The Hivers of Sword of the Stars have a single Queen and hundreds of "Princesses" who can spawn every other caste but female breeders, only the Queen can produce new Princesses. And when a Queen dies her daughters have a civil war, the winner eats her ovaries and becomes the new Queen. They're not hive-minded though, each Hiver is an individual who just really loves his mother.
That's certainly some fun fiction, I'm just not sure how its relevant besides a psuedorelated factoid.
 
Hive Minds are species where the individuals are all part of the same, vast, psionically linked consciousness. The Immortal Hive Mind rules absolutely over the population of non-sentient worker drones, using sentient 'Autonomous Drones' (Leaders) to extend the reach of its will.

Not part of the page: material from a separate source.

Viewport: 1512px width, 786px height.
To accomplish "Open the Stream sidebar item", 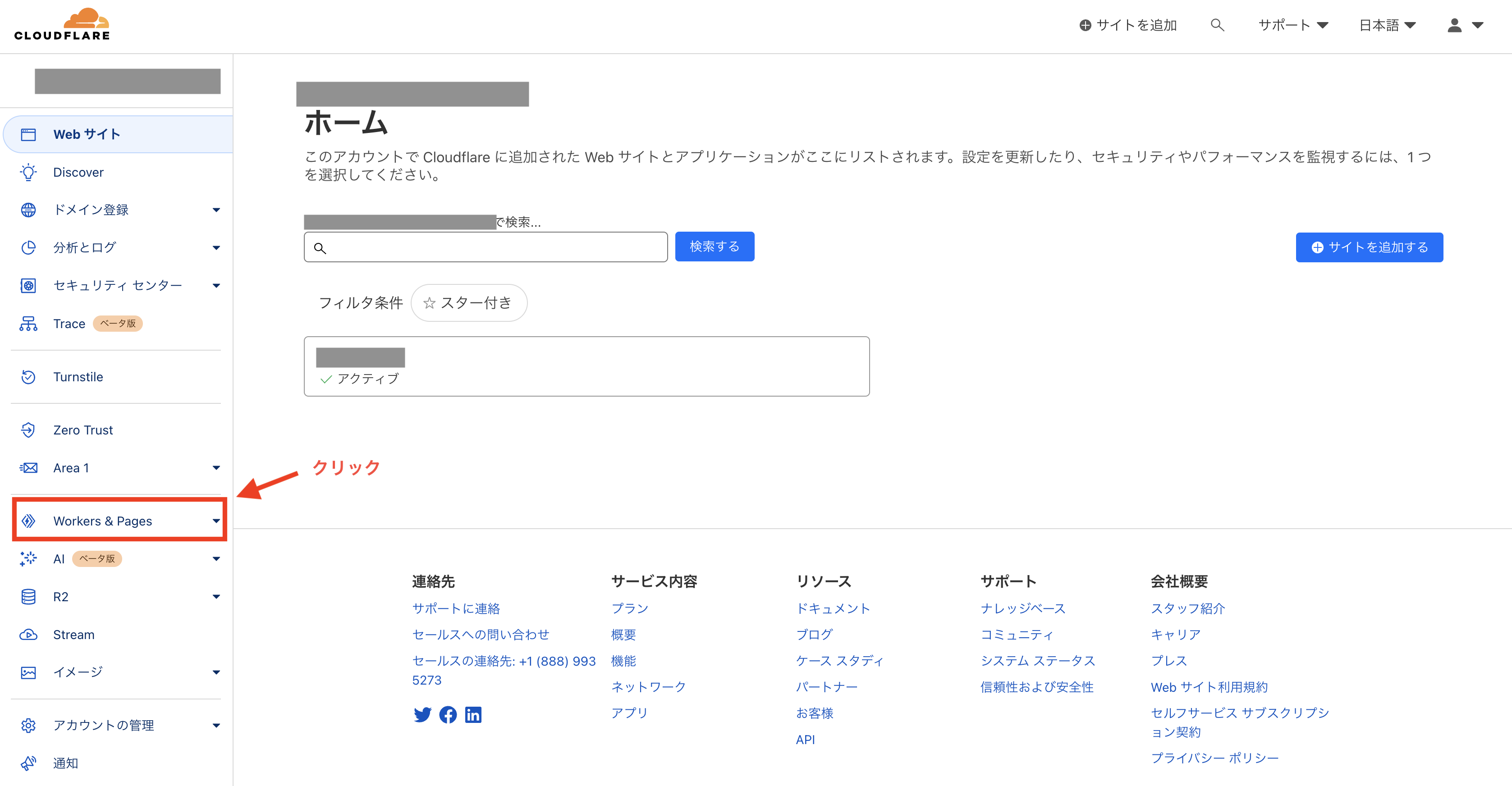I will tap(73, 635).
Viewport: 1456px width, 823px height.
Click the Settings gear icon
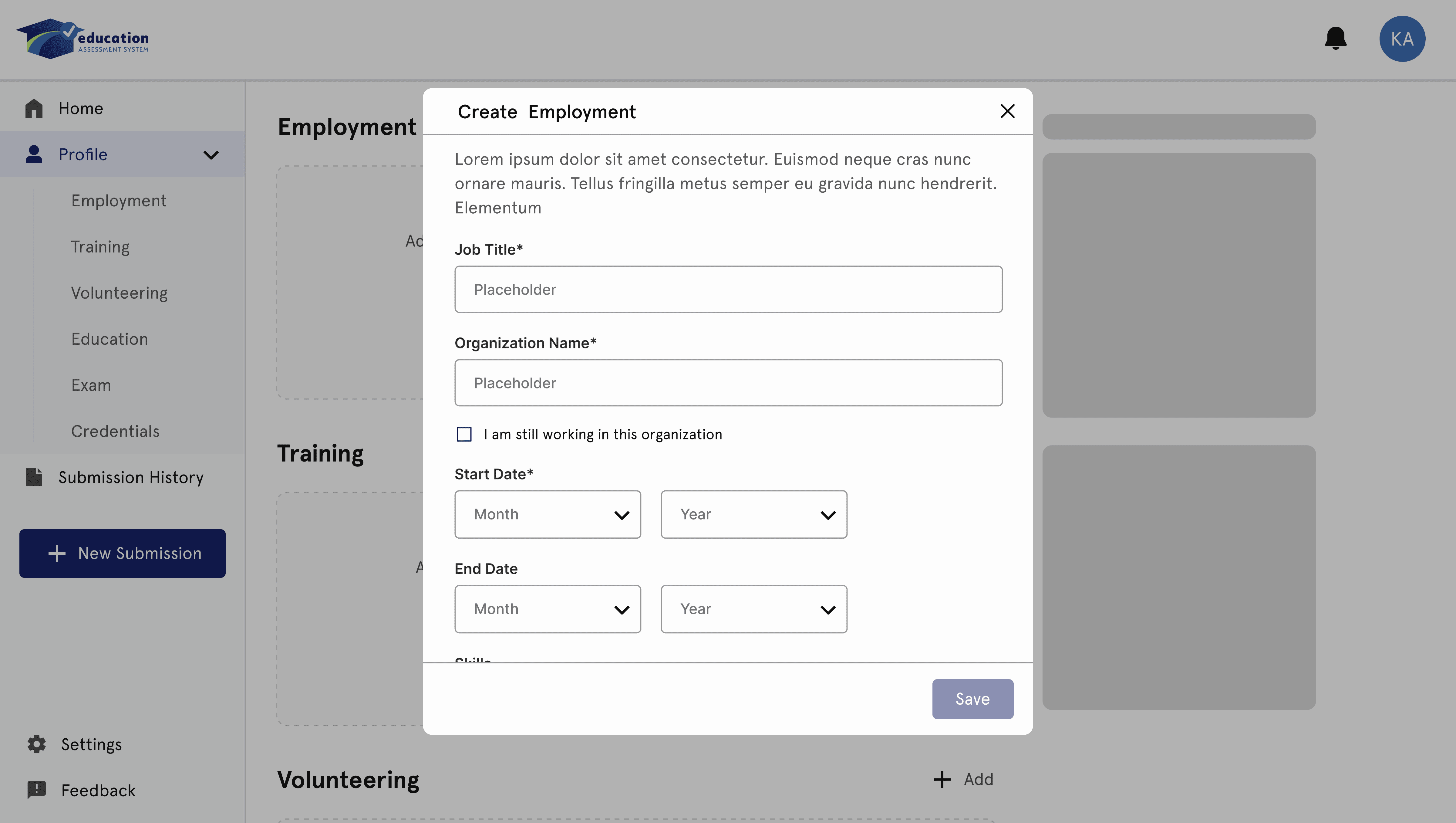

Nice! But should Hive Mind homeworlds have sprawling slums as tile blockers, then? :confused:
 
I disagree that the definition as conceptualized by you is the definition as conceptualized by most people.
It's seems to common enough. And the conflation between hive mind and eusocial seems to be common as well.
 
I disagree that the definition as conceptualized by you is the definition as conceptualized by most people.

BlackUmbrellas provided NUMEROUS quotes from this very thread alone of people assuming rl insect hives worked more or less like the fantasy Stellaris hiveminds (minus the psychic part, but still believing that drones were controlled by an individual). Just on the last page, someone chimed in with the mistaken belief that rl insect hives were under the 'control' of 'individual' queens! They very graciously accepted correction.

At this point, you've just got your head in the sand, blatantly lying because you are so unwilling to admit you were wrong. Many, many people DO think rl insect hives are literally feudal or something. There have been plenty of examples. And you keep flatly denying this happens - ironically, because you falsely believe everyone else shares YOUR definition.